The F-35 Lightning II

Since this is a tech blog let’s talk about the F-35 Lightning II, the only fifth generation, multirole fighter in the world.

Fifth generation aircraft have the following features:

Variants

F-35A

A basic F-35 for the Air Force. It’s also the cheapest variant and the most popular with our allies. It can pull 9g turns while the other variants max out at 7g (B) and 7.5g (C). The only variant with a cannon.

F-35B

B stands for Bounce. A jump jet for the Marine Corps, it’s the world’s first supersonic Short Take Off Vertical Landing (STOVL) aircraft. Easy to fly because computers handle the balancing act: to transition from conventional flight to hover the pilot has to push the large, friendly STOVL button.

In contrast its predecessor the Harrier was a nightmare to fly.

F-35C

C stands for Carrier. A version for the Navy, it has a larger wing area and a tailhook. The Navy’s first stealth fighter.

It can dogfight

In a well-publicized test1 an F-16 outmaneuvered the F-35 consistently. One pilot said “The F-35A remained at a distinct energy disadvantage for every engagement.”

Critics jumped on this test as proof the F-35 is a failure yet the report stated they can adjust the flight control software to allow better dogfighting. Presumably the F-35 came off the assembly line with its flight controls set to conservative limits for safety, and this test was to find out which settings need to be adjusted to allow better performance.

So this was a flight test not a combat exercise. In mock combat at the 2017 Red Flag exercise the F-35 scored a 20-1 kill ratio. Fighter pilots training on the F-35 rave about the advantages their new plane has over their previous aircraft.

To sum it up, my experience so far is that the F-35 makes it easier for me to maintain the offensive role, and it provides me more opportunities to effectively employ weapons at my opponent.

It’s cost-effective

The F-35A, the most popular variant, is scheduled to cost $85 million in 2019, about the cost of a fourth-generation fighter but with significantly greater capabilities.

Note: In 2020 the F-35 costs $80 million per jet. In contrast the F-15EX—a less capable fourth-generation fighter with no stealth—costs $88 million.

Master of all trades

Wild Weasel

Wild weasel aircraft neutralize surface-to-air missile (SAM) sites before the bombers arrive. Wild weasel aircraft have a special configuration so are used for wild weasel missions and nothing else. The F-35, however, has wild weasel capability built in and can be quickly reconfigured for any mission.

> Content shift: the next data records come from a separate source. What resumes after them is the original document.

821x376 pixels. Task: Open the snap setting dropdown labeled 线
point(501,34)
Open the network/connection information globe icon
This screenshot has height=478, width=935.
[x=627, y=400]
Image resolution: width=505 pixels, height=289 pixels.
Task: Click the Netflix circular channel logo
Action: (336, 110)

The F-35 started running wild weasel or Suppression of Enemy Air Defenses (SEAD) missions in 2016. Pilots who have flown both the F-35 and F-16 said one F-35 can locate and target SAM sites faster than three F-16s working together. Furthermore the F-16 requires nonstealthy, drag-inducing external pods to perform the mission; the F-35 does not.

Electronic warfare

The F-35 can jam the enemy’s radio and radar systems. Its competition is the EA-18G Growler, a dedicated Electronic Attack (EA) aircraft. Boeing, the manufacturer of Growlers, says you’ll still need Growlers to accompany the F-35. The Air Force says otherwise.

Air superiority

As stated above, the F-35 can dogfight better than fourth-generation aircraft. The F-35 can carry four AIM-120 long-range antiaircraft missiles internally; the fifth generation air superiority fighter F-22 can carry six, plus two AIM-9 short-range missiles. The F-22 is faster and can fly at a higher altitude, but the F-35 is much more versatile.

I continue to be impressed with the performance of the aircraft. The F-16s flying chase don’t have near the fuel capacity or payload capability as the F-35. The Lightning II does very well in comparison. For example, the F-35 often forces the chase aircraft into afterburner when it is in military power.

Recon

The F-35 has a sensor suite comparable to a high-end dedicated reconnaissance aircraft, built right in. The data that would normally take weeks to gather using other recon systems the F-35 can gather with a single overflight.

Ground attack

Attack aircraft are designed for bombing ground targets by going in low for greater accuracy, which exposes the plane to heavy ground fire. The F-35 will make an excellent attack aircraft, using its stealth and EW capabilities to neutralize anti-air missiles and guns. It can carry 18K pounds of payload when loaded externally, almost that of an F-15 Strike Eagle, the standard Air Force attack fighter today.

In summary the F-35 is the same price as fourth generation aircraft, but with much greater capabilities: dogfighting, SEAD, reconnaissance, EW, and ground attack. Like every other successful weapons system2 its teething problems will be forgotten and when it retires, the media will claim its replacement doesn’t measure up to the steady, dependable, workhorse F-35.


  1. F-35A High Angle of Attack Operational Maneuvers. Lockheed Martin, 14 January 2015. 

  2. When the P-51 Mustang was introduced, its non-turbocharged Allison engine couldn’t perform at high altitude. The British swapped the Allison with a Rolls Royce Merlin engine and the rest is aviation history.